Please set down, character for character, everything in the lines below from the very first one down to the line containing "at (506, 633).", with both ends included.
***** AVAILABLE DATA
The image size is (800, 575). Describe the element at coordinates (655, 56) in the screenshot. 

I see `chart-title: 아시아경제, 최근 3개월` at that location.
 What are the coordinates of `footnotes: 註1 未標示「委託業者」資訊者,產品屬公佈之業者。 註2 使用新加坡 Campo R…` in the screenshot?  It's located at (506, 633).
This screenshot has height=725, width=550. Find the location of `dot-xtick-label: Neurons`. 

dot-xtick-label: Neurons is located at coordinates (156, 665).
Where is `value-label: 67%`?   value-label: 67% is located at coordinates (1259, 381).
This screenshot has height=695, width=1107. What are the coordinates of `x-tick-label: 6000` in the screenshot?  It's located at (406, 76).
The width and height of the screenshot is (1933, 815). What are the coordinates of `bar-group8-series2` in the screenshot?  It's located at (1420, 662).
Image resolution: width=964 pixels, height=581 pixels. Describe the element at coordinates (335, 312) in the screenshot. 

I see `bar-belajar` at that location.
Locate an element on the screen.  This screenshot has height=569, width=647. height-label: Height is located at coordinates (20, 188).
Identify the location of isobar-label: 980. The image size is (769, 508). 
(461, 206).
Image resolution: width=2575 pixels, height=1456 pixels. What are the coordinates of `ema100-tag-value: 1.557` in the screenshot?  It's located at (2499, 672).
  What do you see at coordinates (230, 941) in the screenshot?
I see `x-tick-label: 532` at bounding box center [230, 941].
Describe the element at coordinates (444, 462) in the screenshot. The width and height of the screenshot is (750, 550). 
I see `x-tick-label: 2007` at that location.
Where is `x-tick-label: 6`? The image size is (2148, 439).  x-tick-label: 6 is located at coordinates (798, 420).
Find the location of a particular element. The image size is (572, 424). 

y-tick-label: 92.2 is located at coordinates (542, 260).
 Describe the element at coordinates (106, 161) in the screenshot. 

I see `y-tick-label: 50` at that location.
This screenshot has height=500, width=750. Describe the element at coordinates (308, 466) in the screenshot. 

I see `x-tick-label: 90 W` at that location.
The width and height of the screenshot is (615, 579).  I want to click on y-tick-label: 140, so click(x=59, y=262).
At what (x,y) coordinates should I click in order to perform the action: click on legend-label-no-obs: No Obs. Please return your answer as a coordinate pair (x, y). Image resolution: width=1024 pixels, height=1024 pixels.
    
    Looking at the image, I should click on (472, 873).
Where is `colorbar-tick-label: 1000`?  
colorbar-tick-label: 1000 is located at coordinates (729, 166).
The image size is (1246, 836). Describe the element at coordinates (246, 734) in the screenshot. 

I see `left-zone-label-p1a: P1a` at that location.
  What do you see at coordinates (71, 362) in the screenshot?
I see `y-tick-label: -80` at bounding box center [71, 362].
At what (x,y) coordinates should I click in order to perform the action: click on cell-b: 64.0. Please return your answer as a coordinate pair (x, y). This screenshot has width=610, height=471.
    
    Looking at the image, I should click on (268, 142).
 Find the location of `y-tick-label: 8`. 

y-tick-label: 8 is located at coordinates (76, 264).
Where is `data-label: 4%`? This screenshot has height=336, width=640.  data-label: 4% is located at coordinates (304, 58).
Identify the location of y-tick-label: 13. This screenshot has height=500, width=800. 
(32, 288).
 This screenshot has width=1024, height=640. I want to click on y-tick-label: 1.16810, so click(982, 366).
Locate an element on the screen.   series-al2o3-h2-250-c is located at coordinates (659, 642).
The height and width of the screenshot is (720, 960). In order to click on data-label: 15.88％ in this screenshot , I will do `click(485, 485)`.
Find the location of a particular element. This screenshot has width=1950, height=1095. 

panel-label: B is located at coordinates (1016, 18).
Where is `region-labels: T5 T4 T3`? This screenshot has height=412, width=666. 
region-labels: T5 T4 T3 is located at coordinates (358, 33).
**********
TASK SOLUTION.
The image size is (800, 575). Describe the element at coordinates (655, 56) in the screenshot. 

I see `chart-title: 아시아경제, 최근 3개월` at that location.
 What are the coordinates of `footnotes: 註1 未標示「委託業者」資訊者,產品屬公佈之業者。 註2 使用新加坡 Campo R…` in the screenshot?  It's located at (506, 633).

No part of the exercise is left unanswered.